TRECHO DA FONTE -
3 de ago. de 2009

Olhos fechados e coração aberto

Sobre o filme Antes de Partir

Cleiton Renato Rezende

Jean Paul-Sartre concorda com Martin Heidegger, quando este afirma que, facticidade é o que caracteriza a existência como lançada no mundo, ou à mercê dos fatos, ou ao nível dos fatos e entregue aos seus determinismos.

Os personagens principais da obra cinematográfica intitulada Antes de partir são Edward Cole e Carter Chambers. Dois homens que descobrem que estão com câncer em estágio avançado e se conhecem. A facticidade fez com eles partilhassem o mesmo quarto de um hospital e, juntos, escrevessem uma lista de atividades que gostariam de realizar antes de morrer.
Carter é um modesto mecânico, casado, pai de três filhos e erudito. Edward Cole, um empresário bem sucedido que, se descasou inúmeras vezes, prepotente e que se mantém distante de sua única filha, além de lhe ser hostil.

DADOS FORNECIDOS -
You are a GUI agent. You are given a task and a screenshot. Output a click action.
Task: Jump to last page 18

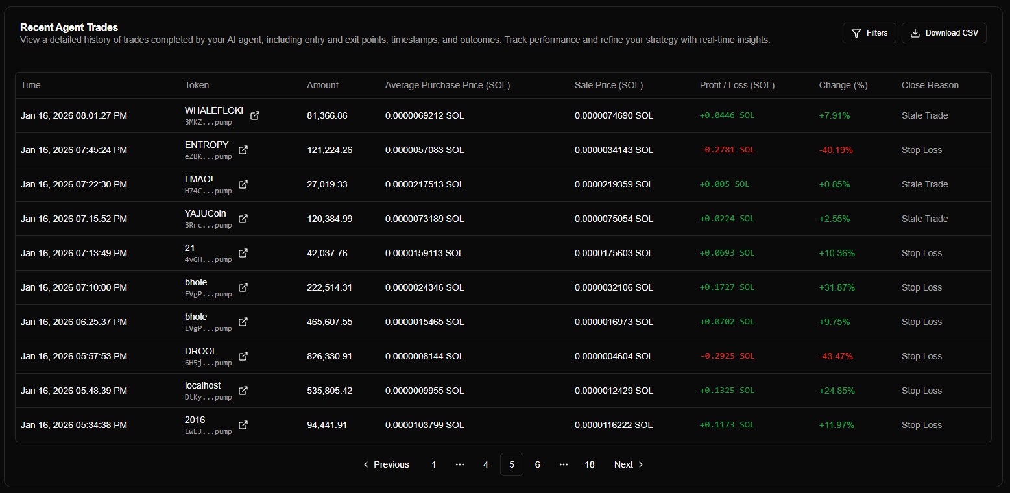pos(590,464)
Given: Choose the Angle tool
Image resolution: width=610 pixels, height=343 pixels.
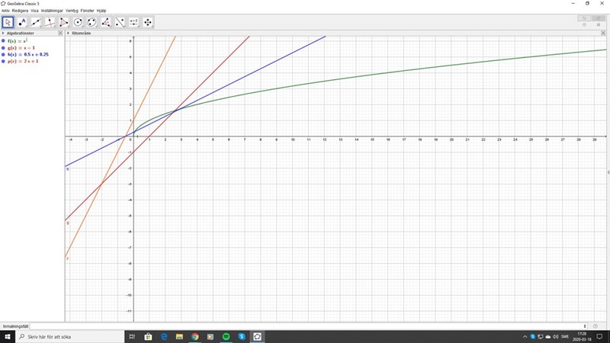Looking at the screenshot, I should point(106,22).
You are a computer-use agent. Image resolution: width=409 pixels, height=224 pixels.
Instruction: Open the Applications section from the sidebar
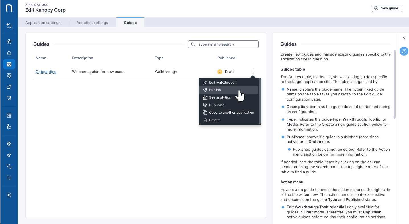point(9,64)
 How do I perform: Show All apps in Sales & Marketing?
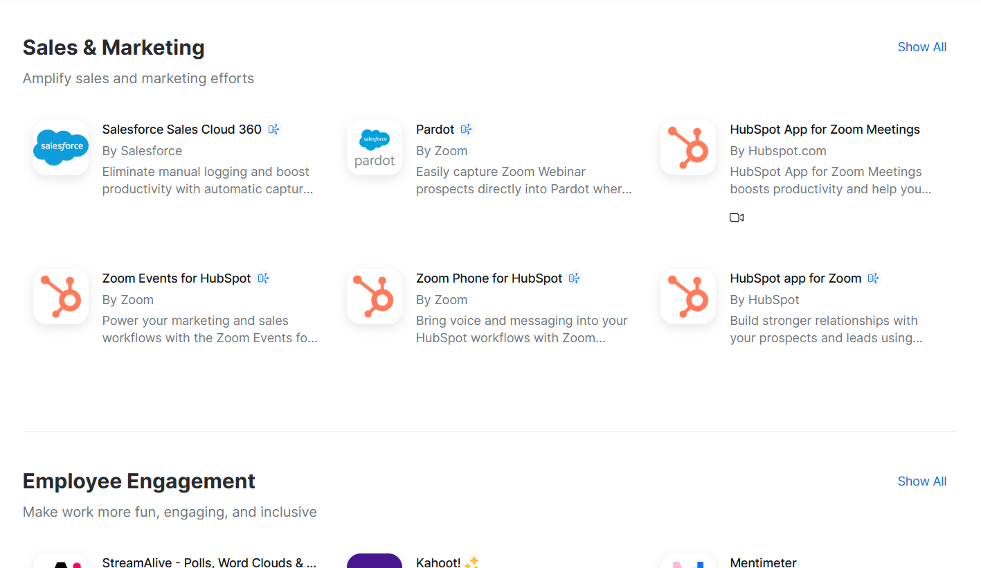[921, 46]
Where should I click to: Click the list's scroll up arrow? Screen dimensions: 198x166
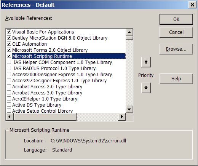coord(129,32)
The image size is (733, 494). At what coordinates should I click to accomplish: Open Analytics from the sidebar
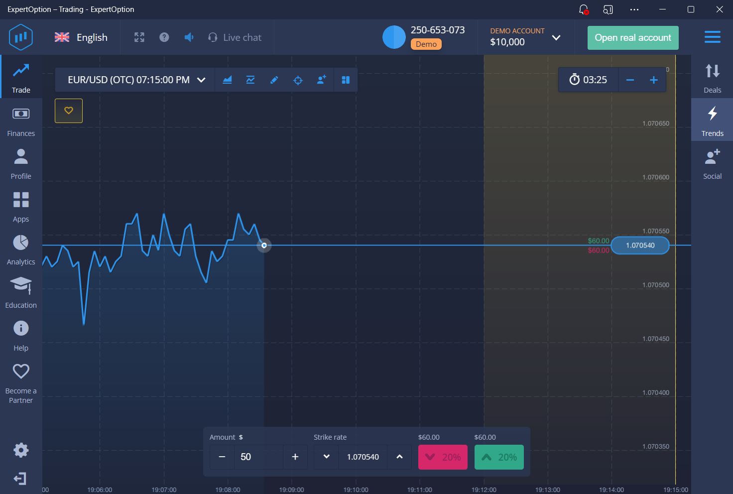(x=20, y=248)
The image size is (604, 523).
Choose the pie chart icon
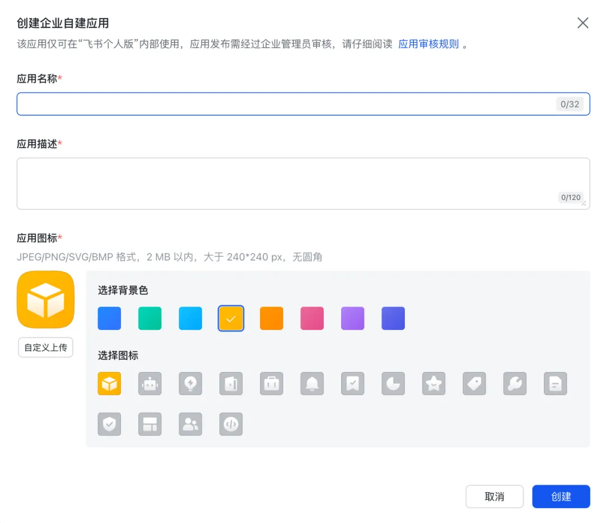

TAREFA PROPOSTA -
Como você resumiria em duas frases o texto sobre o filme Antes de Partir? A listagem não é necessária para responder.

SOLUÇÃO DO PROBLEMA -
O texto parte da ideia de Heidegger, com a qual Sartre concorda, de que a facticidade caracteriza a existência como lançada no mundo e entregue aos fatos. No filme, essa facticidade leva Edward Cole, empresário bem-sucedido, prepotente e distante da única filha, e Carter Chambers, modesto mecânico casado, pai de três filhos e erudito, ambos com câncer avançado, a dividir um quarto de hospital e a escrever juntos uma lista do que gostariam de fazer antes de morrer.